Instead, Flaherty says the budgets of some departments could be cut by more than 10 per cent as the government reviews all spending in federal departments and agencies.
The minister also said issues such as pension reform and other benefits for public servants are under the microscope.
Flaherty, who was in Vancouver on Tuesday as part of his cross-Canada pre-budget consultation, told reporters he didn't believe the term austerity was apt for his government's upcoming budget.
"What we are going to have is a budget that takes us on the road to prudent results in the medium and longer term."
All government departments were asked to come up with two plans analysing cuts of five and 10 per cent, Flaherty said.
A special committee from Treasury Board has been looking over each department and agency and will come up with recommendations on what can be cut as part of the budget process.
"This is hard work," he said. "And of course, there can be numbers between five and 10 per cent and some departments can do more than 10 per cent."
The review is only for part of what the government spends, with the eye towards being "more fugal," he said, noting that equalization payments and transfer payments to provinces and individuals wouldn't be touched.
While the recent unemployment numbers surpassed 1.4 million Canadians, Flaherty said stimulus spending is over.
"As we prepare for budget 2012, it is clear to me that this is not the time for dangerous and risky new spending schemes that will increase deficits and raise taxes.
"We know that Canadian families are worried about their jobs and their financial security.

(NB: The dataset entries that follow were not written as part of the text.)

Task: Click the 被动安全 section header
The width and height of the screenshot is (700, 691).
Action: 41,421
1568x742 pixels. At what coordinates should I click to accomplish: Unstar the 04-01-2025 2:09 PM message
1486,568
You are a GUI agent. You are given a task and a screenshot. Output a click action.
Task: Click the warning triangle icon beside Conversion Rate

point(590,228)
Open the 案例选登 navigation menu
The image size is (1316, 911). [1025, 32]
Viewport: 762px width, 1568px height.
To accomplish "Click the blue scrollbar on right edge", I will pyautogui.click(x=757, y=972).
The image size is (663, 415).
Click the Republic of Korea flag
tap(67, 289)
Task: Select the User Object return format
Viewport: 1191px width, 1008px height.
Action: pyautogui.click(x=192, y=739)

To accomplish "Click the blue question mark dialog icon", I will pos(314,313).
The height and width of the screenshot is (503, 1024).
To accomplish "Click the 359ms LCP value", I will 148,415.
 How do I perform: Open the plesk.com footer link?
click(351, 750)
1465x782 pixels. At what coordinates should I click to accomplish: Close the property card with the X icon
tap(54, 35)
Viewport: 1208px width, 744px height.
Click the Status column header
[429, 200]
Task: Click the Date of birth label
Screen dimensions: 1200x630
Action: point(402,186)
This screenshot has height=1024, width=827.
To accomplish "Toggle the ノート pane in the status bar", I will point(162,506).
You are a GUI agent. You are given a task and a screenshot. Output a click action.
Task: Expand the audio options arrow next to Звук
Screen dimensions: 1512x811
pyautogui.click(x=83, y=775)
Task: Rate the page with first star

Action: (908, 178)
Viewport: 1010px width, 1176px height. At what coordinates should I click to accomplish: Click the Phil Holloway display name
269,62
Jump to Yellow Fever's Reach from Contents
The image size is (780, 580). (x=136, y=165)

That is why our top priority will be continuing to create jobs and growth."
In these uncertain times beyond Canada's borders, Flaherty said, the best contribution his government can make is to boost confidence and growth in Canada, while maintaining a sound fiscal position.
He also said that any full review of spending would have to include public servants.
"If one is going to make any sort of intelligent assessment of government spending in Canada, one has to look at the cost of remuneration, including benefits and pensions."
More than a dozen high-profile members of the business community met with Flaherty in Vancouver as part of his consultations.
Iain Black, CEO of the Vancouver Board of Trade, was part of the group and commended the government for reviewing its spending.
"I would suggest it's something the government should always do," he said. "I think it's very easy to avoid doing (the reviews)."
He said he urged Flaherty to think like a taxpayer, especially a small business owner, and to be ruthless in the analysis of government regulation.
Black, who's a former cabinet minister in the B.C. Liberal government, feels Canada is a safe haven because of its balance sheet and economic growth since the recession.
Greg D'Avignon, CEO of the Business Council of British Columbia, said the minister spent a lot of time listening to business leaders and took plenty of notes.
"From our perspective, we think the federal government has done an excellent job in managing the fiscal environment in Canada and is an example to the rest of the world."
He said there was great opportunity for the federal government to streamline regulation for investors, attracting jobs, capital and economic opportunities.